U.S. Department of Energy

Pacific Northwest National Laboratory

Neutrino Physics and Fundamental Symmetries

Modern cosmological theory makes several accurate predictions that have been confirmed by observations. One key prediction, not yet confirmed, is that every cubic centimeter of the universe contains, on average, 336 neutrinos left over as relics of the Big Bang. If true, then neutrinos outnumber particles of “normal” matter in the universe, mostly protons and neutrons by mass, by a billion to one. Neutrinos were long assumed to be strictly massless and are built into the highly successful Standard Model of particle physics as such. However, many recent particle physics experiments have demonstrated that neutrinos do indeed have non-zero mass by observing the phenomenon of neutrino oscillations.  The leaders of the SNO and Super Kamiokande experiments were awarded the 2015 Nobel Prize for that discovery.

It is believed that their extreme lightness, mixing properties, and relationship to antineutrinos is related to the dominance of matter over antimatter in the universe through a process called leptogenesis.
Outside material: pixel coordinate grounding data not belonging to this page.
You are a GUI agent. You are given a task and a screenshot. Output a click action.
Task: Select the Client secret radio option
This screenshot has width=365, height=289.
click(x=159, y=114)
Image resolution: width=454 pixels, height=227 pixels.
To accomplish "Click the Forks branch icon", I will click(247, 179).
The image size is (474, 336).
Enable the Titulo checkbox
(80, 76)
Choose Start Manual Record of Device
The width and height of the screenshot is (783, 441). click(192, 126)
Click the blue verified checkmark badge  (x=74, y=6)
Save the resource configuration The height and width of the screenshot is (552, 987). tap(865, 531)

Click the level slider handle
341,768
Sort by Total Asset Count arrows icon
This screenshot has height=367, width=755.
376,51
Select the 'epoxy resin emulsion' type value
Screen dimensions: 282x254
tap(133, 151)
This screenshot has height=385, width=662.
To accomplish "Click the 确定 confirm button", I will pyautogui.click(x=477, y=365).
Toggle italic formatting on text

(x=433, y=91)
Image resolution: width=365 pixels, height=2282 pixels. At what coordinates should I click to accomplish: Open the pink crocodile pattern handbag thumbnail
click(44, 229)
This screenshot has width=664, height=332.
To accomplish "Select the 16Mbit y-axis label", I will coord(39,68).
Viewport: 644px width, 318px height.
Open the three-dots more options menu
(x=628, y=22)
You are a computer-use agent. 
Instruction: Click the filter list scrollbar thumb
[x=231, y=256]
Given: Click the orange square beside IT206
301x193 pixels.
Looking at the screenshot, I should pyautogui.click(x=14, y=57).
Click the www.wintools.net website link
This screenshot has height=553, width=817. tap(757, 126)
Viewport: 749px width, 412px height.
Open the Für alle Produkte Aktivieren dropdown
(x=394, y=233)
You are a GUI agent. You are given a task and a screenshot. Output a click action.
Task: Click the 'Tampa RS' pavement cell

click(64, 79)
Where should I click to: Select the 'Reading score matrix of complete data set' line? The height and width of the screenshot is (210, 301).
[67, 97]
It is therefore in the early universe where we find the deep connections between neutrinos and other NPAC efforts.

Implications of the absolute neutrino mass scale in particle physics are profound, as it is probably related to the scale of new physics Beyond the Standard Model. Whatever mechanism is responsible for neutrino mass, it is likely not the Higgs Mechanism that generates the masses of force carriers in the Standard Model, and is thus a new phenomenon.